_Problem to solve_
Copy the data exactly. Leave nothing out.

_Data section_
------------------------------------
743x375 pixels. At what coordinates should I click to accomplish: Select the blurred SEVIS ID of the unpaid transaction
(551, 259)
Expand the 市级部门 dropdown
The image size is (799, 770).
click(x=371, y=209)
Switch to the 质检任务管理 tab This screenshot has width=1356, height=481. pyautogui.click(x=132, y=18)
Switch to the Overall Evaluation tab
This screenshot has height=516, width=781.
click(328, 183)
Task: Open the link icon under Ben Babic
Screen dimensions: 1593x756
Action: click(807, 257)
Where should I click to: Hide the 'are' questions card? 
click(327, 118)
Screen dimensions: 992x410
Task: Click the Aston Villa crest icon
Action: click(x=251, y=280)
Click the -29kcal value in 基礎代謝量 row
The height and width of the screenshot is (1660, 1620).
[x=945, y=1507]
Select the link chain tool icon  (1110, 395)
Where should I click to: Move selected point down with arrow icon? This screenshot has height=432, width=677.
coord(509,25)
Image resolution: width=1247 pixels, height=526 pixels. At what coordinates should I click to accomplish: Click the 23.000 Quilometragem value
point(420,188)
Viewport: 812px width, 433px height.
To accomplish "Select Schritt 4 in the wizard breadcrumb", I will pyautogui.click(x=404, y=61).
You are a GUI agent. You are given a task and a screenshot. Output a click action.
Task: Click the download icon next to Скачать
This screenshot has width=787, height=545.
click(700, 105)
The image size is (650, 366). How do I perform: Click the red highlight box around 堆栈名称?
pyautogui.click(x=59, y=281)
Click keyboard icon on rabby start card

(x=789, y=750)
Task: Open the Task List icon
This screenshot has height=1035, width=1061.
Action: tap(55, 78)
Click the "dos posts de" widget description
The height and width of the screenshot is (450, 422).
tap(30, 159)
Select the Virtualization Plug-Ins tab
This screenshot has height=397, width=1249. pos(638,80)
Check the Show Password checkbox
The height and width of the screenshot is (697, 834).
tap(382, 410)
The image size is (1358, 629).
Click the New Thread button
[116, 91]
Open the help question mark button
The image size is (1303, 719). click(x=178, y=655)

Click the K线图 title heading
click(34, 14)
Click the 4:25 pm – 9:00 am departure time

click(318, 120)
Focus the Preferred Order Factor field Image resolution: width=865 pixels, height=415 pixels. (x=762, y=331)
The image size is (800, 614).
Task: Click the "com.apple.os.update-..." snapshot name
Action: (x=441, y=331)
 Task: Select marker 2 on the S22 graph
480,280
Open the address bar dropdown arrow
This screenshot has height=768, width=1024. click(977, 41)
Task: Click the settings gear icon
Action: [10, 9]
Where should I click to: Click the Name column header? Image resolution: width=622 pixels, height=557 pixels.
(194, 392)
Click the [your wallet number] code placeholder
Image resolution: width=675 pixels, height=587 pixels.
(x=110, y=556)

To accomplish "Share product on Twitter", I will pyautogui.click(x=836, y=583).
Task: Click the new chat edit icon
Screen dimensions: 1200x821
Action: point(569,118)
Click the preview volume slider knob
------------------------------------
_Solution to the problem_
743x375 pixels. At what coordinates should I click to accomplish: Select the blurred SEVIS ID of the unpaid transaction
(551, 259)
Expand the 市级部门 dropdown
The image size is (799, 770).
click(x=371, y=209)
Switch to the 质检任务管理 tab This screenshot has width=1356, height=481. pyautogui.click(x=132, y=18)
Switch to the Overall Evaluation tab
This screenshot has height=516, width=781.
click(328, 183)
Task: Open the link icon under Ben Babic
Screen dimensions: 1593x756
Action: click(807, 257)
Where should I click to: Hide the 'are' questions card? 
click(327, 118)
Screen dimensions: 992x410
Task: Click the Aston Villa crest icon
Action: click(x=251, y=280)
Click the -29kcal value in 基礎代謝量 row
The height and width of the screenshot is (1660, 1620).
[x=945, y=1507]
Select the link chain tool icon  (1110, 395)
Where should I click to: Move selected point down with arrow icon? This screenshot has height=432, width=677.
coord(509,25)
Image resolution: width=1247 pixels, height=526 pixels. At what coordinates should I click to accomplish: Click the 23.000 Quilometragem value
point(420,188)
Viewport: 812px width, 433px height.
To accomplish "Select Schritt 4 in the wizard breadcrumb", I will pyautogui.click(x=404, y=61).
You are a GUI agent. You are given a task and a screenshot. Output a click action.
Task: Click the download icon next to Скачать
This screenshot has width=787, height=545.
click(700, 105)
The image size is (650, 366). How do I perform: Click the red highlight box around 堆栈名称?
pyautogui.click(x=59, y=281)
Click keyboard icon on rabby start card

(x=789, y=750)
Task: Open the Task List icon
This screenshot has height=1035, width=1061.
Action: tap(55, 78)
Click the "dos posts de" widget description
The height and width of the screenshot is (450, 422).
tap(30, 159)
Select the Virtualization Plug-Ins tab
This screenshot has height=397, width=1249. pos(638,80)
Check the Show Password checkbox
The height and width of the screenshot is (697, 834).
tap(382, 410)
The image size is (1358, 629).
Click the New Thread button
[116, 91]
Open the help question mark button
The image size is (1303, 719). click(x=178, y=655)

Click the K线图 title heading
click(34, 14)
Click the 4:25 pm – 9:00 am departure time

click(318, 120)
Focus the Preferred Order Factor field Image resolution: width=865 pixels, height=415 pixels. (x=762, y=331)
The image size is (800, 614).
Task: Click the "com.apple.os.update-..." snapshot name
Action: (x=441, y=331)
 Task: Select marker 2 on the S22 graph
480,280
Open the address bar dropdown arrow
This screenshot has height=768, width=1024. click(977, 41)
Task: Click the settings gear icon
Action: [10, 9]
Where should I click to: Click the Name column header? Image resolution: width=622 pixels, height=557 pixels.
(194, 392)
Click the [your wallet number] code placeholder
Image resolution: width=675 pixels, height=587 pixels.
(x=110, y=556)

To accomplish "Share product on Twitter", I will pyautogui.click(x=836, y=583).
Task: Click the new chat edit icon
Screen dimensions: 1200x821
Action: point(569,118)
Click the preview volume slider knob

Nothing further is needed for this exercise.